A data cloud provides an open, cloud-based data infrastructure that enables the availability, integration, portability, availability, and security of enterprise data. It offers a comprehensive and proven approach to the cloud, offering on-demand compute, storage, delivery, and advanced analytics capabilities that enable organizations to harness their data to drive transformation and value creation. 

Data transformation is made all the more difficult by siloed systems that require a lot of effort and resources to maintain and manage. Many companies struggle to ingest data fast enough to achieve data intelligence. Others may find it difficult to unify data for new insights or make data accessible and shareable to those who need it. 

Even with modern data tools, organizations may be unable to integrate them with existing systems easily and get bogged down with scaling and managing legacy IT infrastructure. Teams spend most of their time getting the right data in the right format to the right place at the right time—leaving little or no time for meaningful data analysis. 

Digital innovators are now building data clouds to eliminate data fragmentation and leverage the full power of their data. Data clouds make it easier to unify data, connect to it, and make it available, providing resilient, reliable databases, analytics, and machine learning systems to drive innovation, better experiences, and accelerate time to value. 

How do data clouds work?

A data cloud is not something you buy off of the shelf. Instead, data clouds are composed of several components and capabilities to provide flexible, scalable data solutions and data integration. You can build data clouds to meet specific requirements and needs to help you achieve your business objectives. 
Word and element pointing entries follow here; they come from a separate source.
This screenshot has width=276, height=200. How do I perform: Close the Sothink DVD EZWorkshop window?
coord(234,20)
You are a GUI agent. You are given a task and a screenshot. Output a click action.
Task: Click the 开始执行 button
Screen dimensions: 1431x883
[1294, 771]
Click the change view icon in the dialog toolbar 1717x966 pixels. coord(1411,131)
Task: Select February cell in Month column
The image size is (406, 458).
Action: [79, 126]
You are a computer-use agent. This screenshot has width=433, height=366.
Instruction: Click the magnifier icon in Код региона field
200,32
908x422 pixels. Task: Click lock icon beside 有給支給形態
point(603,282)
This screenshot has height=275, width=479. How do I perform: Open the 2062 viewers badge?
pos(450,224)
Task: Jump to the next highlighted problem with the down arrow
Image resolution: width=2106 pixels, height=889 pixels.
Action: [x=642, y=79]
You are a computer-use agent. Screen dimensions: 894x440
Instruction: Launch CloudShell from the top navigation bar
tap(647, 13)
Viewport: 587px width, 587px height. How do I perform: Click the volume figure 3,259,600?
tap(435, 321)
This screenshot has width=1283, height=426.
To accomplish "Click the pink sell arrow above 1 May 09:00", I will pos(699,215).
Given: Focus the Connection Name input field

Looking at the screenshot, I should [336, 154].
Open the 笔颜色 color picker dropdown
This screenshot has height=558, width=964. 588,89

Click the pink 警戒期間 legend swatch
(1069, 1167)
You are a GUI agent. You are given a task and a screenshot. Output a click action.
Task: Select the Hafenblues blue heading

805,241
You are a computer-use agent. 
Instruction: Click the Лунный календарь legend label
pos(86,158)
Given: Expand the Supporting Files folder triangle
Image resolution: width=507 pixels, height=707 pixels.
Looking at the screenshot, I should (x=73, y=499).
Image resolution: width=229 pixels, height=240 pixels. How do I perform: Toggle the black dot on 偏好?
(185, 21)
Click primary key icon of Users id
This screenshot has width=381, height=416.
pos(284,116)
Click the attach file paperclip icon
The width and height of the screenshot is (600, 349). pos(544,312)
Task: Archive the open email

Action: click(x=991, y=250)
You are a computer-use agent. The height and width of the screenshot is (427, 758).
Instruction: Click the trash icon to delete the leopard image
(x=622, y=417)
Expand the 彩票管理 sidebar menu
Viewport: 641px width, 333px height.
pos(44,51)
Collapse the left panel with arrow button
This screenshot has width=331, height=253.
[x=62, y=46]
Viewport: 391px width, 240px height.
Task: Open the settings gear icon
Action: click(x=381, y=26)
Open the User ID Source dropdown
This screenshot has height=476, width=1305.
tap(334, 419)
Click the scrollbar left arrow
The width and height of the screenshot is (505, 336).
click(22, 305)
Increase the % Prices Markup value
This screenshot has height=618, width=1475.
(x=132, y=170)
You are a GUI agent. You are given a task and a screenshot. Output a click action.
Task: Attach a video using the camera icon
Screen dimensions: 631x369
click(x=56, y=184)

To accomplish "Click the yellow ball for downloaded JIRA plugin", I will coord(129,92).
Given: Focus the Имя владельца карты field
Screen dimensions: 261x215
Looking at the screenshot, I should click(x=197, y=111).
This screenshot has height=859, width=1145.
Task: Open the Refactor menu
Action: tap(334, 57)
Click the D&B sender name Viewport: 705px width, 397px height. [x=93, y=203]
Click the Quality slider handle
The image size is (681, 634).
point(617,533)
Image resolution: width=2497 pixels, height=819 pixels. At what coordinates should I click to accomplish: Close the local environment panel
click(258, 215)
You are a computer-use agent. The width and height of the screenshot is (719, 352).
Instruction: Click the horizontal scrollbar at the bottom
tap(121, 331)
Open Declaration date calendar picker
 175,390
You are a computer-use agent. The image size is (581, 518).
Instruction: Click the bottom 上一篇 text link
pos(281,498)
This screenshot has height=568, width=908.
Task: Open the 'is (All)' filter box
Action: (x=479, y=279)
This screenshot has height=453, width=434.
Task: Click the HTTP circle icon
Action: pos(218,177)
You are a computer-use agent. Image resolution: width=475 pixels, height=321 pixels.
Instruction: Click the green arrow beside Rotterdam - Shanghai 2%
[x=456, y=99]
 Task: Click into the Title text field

Typically, most data clouds include the following: 

  • Discoverable data: An organization’s data needs to be easy to find and access so various groups of users can interpret and act on it. A data cloud unifies structured, unstructured, or semi-structured data to reduce complexity and simplify discovering data. Therefore, data clouds should be capable of collecting, ingesting, and processing data from multiple on-premises or cloud-based source systems and serving it to one place.
  • Agile data architecture for data: Data clouds rely on a data warehouse, a data lake, or even a data lake in some cases to store all the data collected from source systems. The data architecture you choose will largely depend on your unique requirements, but you should be able to leverage other cloud-based data services and integrations, such as cloud database engines, data pipelines, and APIs.
  • Built-in AI and machine learning: Intelligent capabilities, such as self-service analytics and AI and machine learning, help organizations save time and effort and support innovation. Data clouds provide automation and advanced tool kits that help you embed AI/ML and data science into business processes and context. 
  • Open data platform: The data platform orchestrates the ingestion and scaling of data sources and the data architecture itself. This component creates a unified source of truth that can be reused for many different purposes across the organization. Open data platforms allow organizations to manage data and applications across multiple multicloud and hybrid cloud environments.
  • Trusted security foundation: Data needs to be trusted—up-to-date, accurate, and always protected—to streamline data collection and maximize data usage. Data clouds should be secure by default and offer advanced compliance, redundancy, recovery, and reliability capabilities, regardless of the data source. 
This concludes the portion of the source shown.